Rimini. Nel Pd volano gli stracci sulla candidatura a sindaco. Sadegholvaad: “Alle belle parole non corrispondono i fatti”

Al termine della direzione provinciale del PD, conclusasi ieri sera, mi sento in dovere di esprimere alcune considerazioni personali. Sincere. La prima è questa: anche nel dibattito in direzione, emerge l’intenzione unanime di evitare le primarie e trovare le ragioni dell’unità per le amministrative di Rimini. Bene, benissimo, se non fosse che alle belle parole non corrispondono i fatti da parte di chi quei fatti avrebbe la responsabilità diretta di concretizzarli. E’ dallo scorso 24 febbraio che chiedo al segretario comunale del PD Alberto Vanni Lazzari un incontro anche alla presenza di Emma Petitti per chiarirci su cosa sia bene e più utile per confermare il centrosinistra alla guida di Rimini. Per un motivo o per un altro, questo confronto non è mai stato organizzato. Ed è trascorso un mese abbondante: che non ci sia tutta questa fretta? Perdere tempo a chi conviene? Al PD? A Rimini?

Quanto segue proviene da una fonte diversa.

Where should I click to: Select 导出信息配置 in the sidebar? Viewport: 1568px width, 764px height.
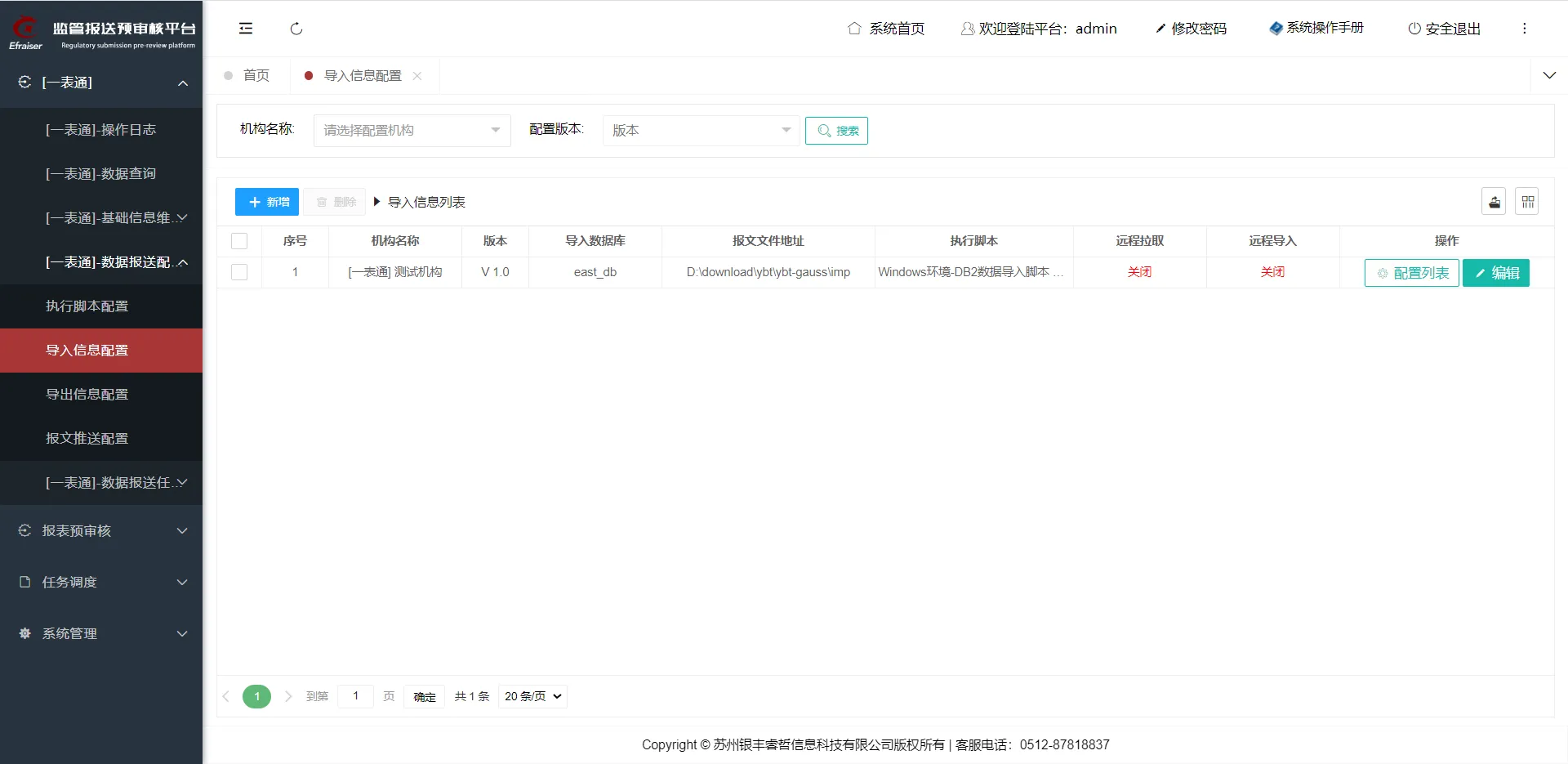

Per il PD, per il centrosinistra, si fa dura, molto dura in questo clima. Il lavoro di anni – 10, 20, 30 per me è lo stesso – rischia di essere buttato all’aria per un ‘non detto’ che ha più il sapore della questione personale.

Ma questo non fa che aumentare la mia determinazione ad andare avanti per la Rimini che non merita di essere ostaggio di queste dinamiche. Andare avanti sulle cose da fare per la città e sulle alleanze che concordano su come fare quelle cose, e non su assetti di potere. Alleanze programmatiche con partiti, civici, movimenti. Stavolta richiedo pubblicamente al segretario comunale di organizzare quel confronto. Se continuerà il silenzio, mi rivolgerò al segretario provinciale e agli organi nazionali. E se è vero che tutti vogliamo bene a Rimini, al partito, ai nostri segretari di circolo, a chi ci vota e anche a chi non ci vota, una soluzione verrà trovata. Ogni altro ritardo rafforzerebbe invece l’idea di una strategia della dilatazione temporale a favore esclusivo di una candidatura che, per alcuni, forse doveva essere l’unica e la sola.